According to recent reports, El Salvador’s Court of Accounts is bucking up for an investigation into the government’s Bitcoin purchases following a complaint. The probe will reportedly also look into the purchases of automated teller machines (ATM) and construction of Chivo kiosks by President Bukele’s Regime.
El Salvador recently became the first country in the world to adopt Bitcoin as a legal tender. However, the country saw ‘teething problems’ in its first week of implementation. Subsequently, the country-wide rollout was supported by a digital wallet called Chivo. These wallets are linked to physical ATMs to allow users to withdraw hard cash. However, now a likely audit is on the way.
The development comes on the back of protests that broke out across the country over the past few weeks. Many protesters took the streets against the Salvadorean regime and its abrupt decision to make Bitcoin legal tender. However, the display quickly turned violent after reports of ATM torching in many areas.
On 10 September, a complaint was filed by Cristosal, a regional human rights organization, prompting the aforementioned investigation.
The Court of Accounts is expected to impose administrative and asset sanctions against guilty government officials. In case of irregularities, the court can present notices and could also initiate criminal proceedings. Curiously, government administrators, specifically members of the finance and economy ministries, along with commerce and investments, will be under the radar.
However, the question remains if these criminal proceedings will hold water in the Court of Accounts. According to international observers, El Salvador is losing its democratic status under its increasingly authoritative regime. The Bukele-led government passing the Bitcoin law with little discussion via a video conference in Miami is a case in point.
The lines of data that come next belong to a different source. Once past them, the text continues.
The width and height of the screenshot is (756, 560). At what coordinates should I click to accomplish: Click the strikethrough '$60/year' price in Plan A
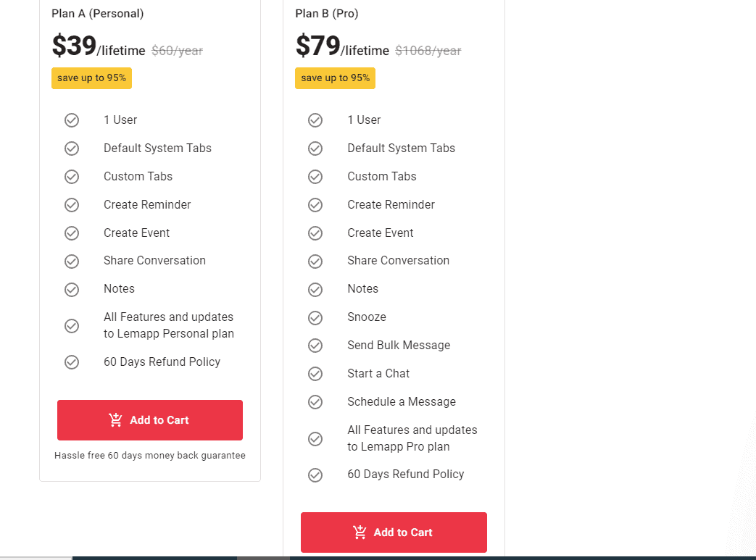(x=177, y=51)
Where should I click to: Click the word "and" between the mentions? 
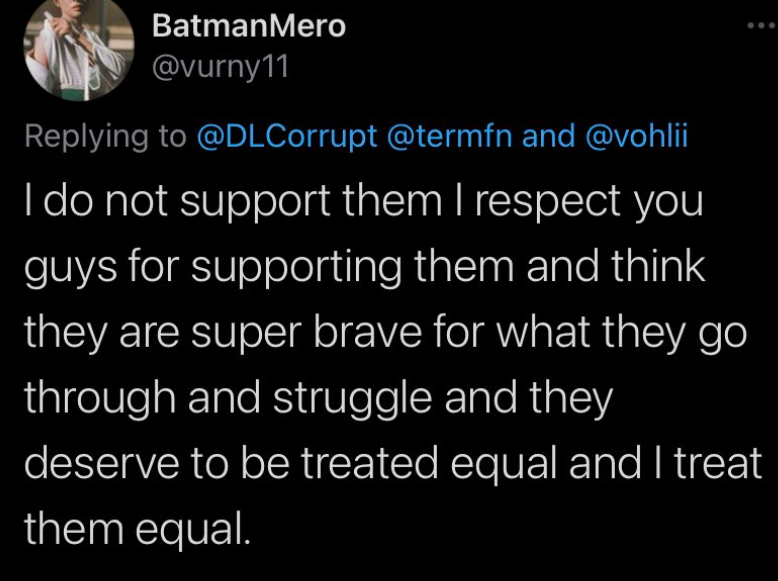tap(549, 137)
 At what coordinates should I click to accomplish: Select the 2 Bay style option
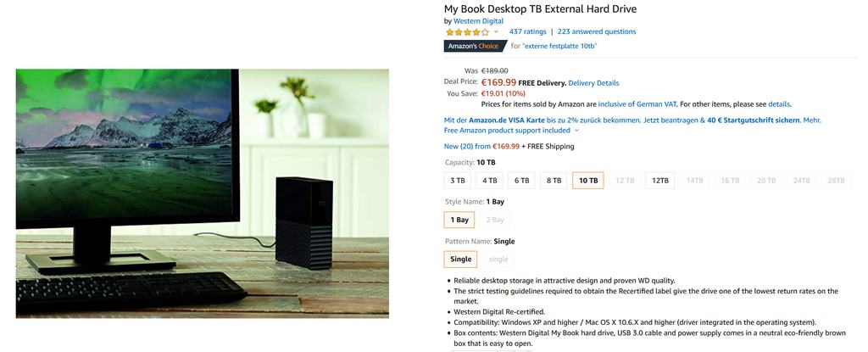tap(495, 220)
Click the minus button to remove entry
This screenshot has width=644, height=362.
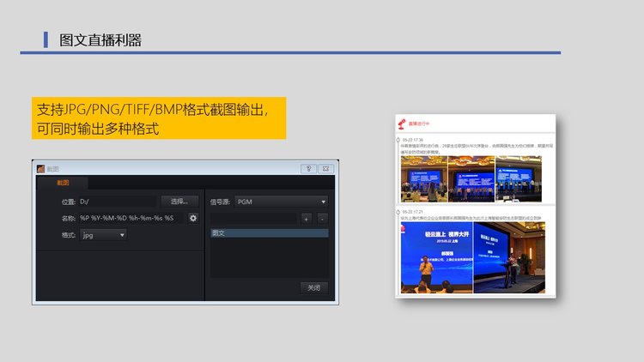[x=322, y=219]
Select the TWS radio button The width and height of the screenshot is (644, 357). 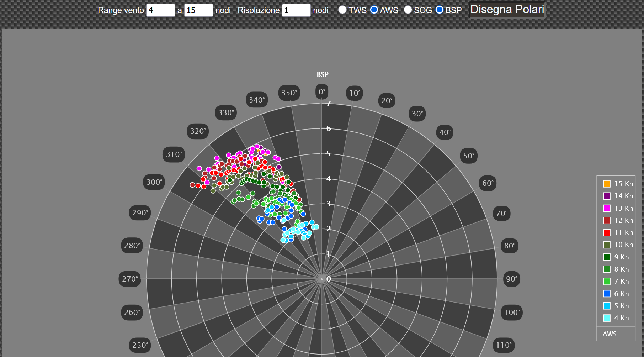click(342, 10)
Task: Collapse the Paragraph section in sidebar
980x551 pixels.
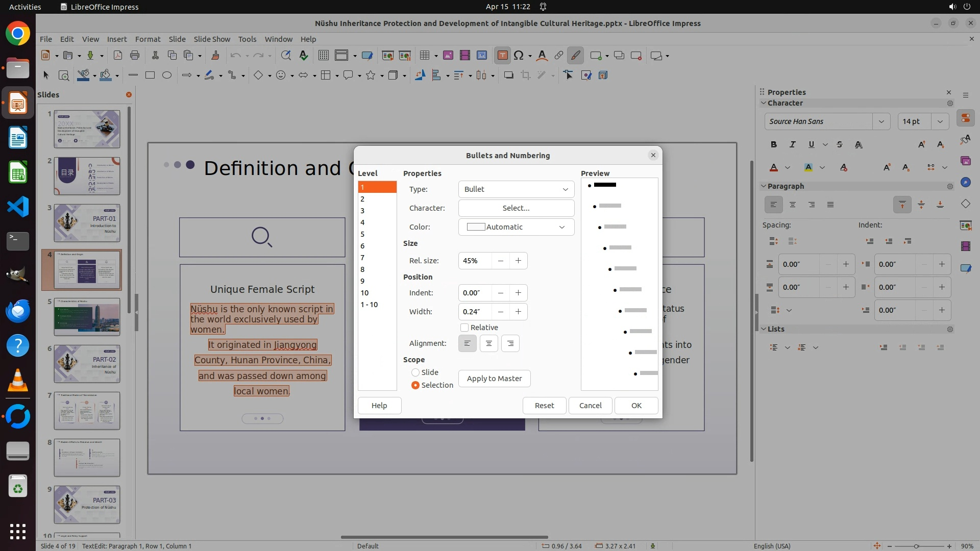Action: (764, 186)
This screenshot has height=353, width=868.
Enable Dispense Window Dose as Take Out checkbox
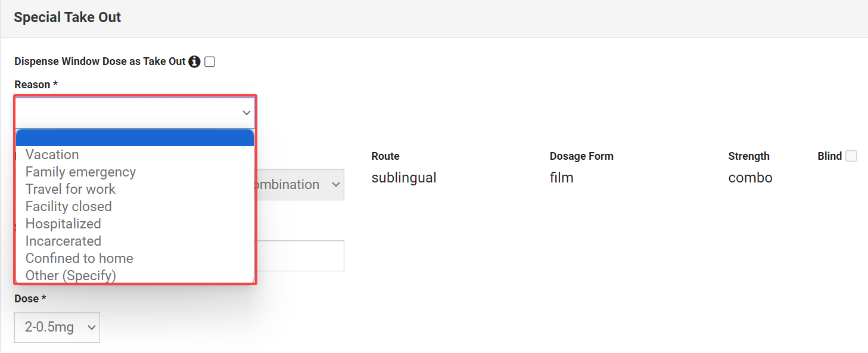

Additionally, the country’s economic situation is also a cause for concern. Global rating agencies have also been concerned about the country’s credit profile. Owing to many regulatory and operating risks, three credit agencies – S&P Global, Fitch Ratings, and Moody’s – have downgraded the country’s risk status.
Further, the Central American nation’s bonds also seem to be tumbling with a record-high yield spread. El Salvador’s international loan agreements with the IMF are looking uncertain too.
The development can also impact the country’s commission-free international remittances as the probe proceeds.